Exhibition
13.04.02 – 15.06.02

HERBERT BRANDL

 PANORAMA
Herbert Brandl, Panorama, Ausstellungsansicht Kunstraum Innsbruck, 2002.



Curator: Elisabeth Thoman- Oberhofer, Innsbruck

Just like a Cinemascope the monumental canvases of the Panorama series reach out into the horizontal. The title of the cycle, Herbert Brandl began to work on in 2000, promises the illusionary. With a panorama we associate, for instance, the appearance of a mountain range or a city skyline, in any case something relating to an actual visual phenomenon – the sight of an event linked to reality.

Brandl’s portraits are ambivalent, resisting straightforward perception and analysis. They vacillate between object-relatedness and abstraction. How deceptive the romantic aspect of the sunset, the raging scenarios of the cloud formations and the dry lightning in the panel. Fiery red, sfumato-like veiling, and sunlight laboriously breaking through the diffuse atmosphere.  

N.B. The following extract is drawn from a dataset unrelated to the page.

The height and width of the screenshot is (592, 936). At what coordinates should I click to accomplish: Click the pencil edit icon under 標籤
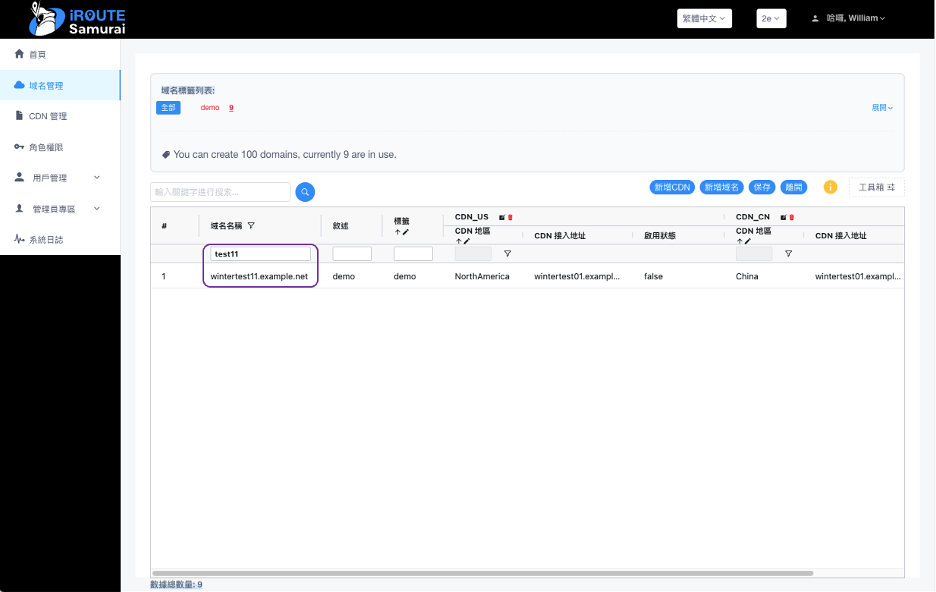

The extremely wide picture format quickly draws the observer into the action, right-hand and left-hand picture margin vanishing out of focus – one is inside the picture just as one is used to from the cinema. The square TV screen is replaced by a visual sweep enabling us to enter into a second reality. Yet, the naturalist illusionism of Brandl’s panoramas is promptly broken – broken by the painting itself, its standing its ground against the object to be depicted, which is nature. Deliberately there are no horizons in any of the works. The picture, appearing as a study in colour, gains advanced autonomy. Wherever a semblance of depth might come through Brandl counteracts it with a cool brushstroke, by distempering the sunlight gleam or the atmospheric mists. Paint runs down the canvas and thus even betrays the factual flatness of the medium painting. The painter intentionally leaves splashes of paint as a mark of the production process. The routinely composed masterpiece is not his primary intention. On the other hand we can make out a wonderful subtleness in the painting per se. Paint consequently is not paint but transformed matter creating depth, density, atmosphere – set down offhandedly, without too much wilful wielding of the painting tool. Brandl’s stance to painting is a decidedly open one granting the medium a very wide spectrum. He does not curb himself with conceptual strategies or with rehearsed and casually presented masterpieces soon succumbing to stagnation through routine. Each untreated canvas is a new challenge – uncertain, but undertaken with the history of painting ever in mind.             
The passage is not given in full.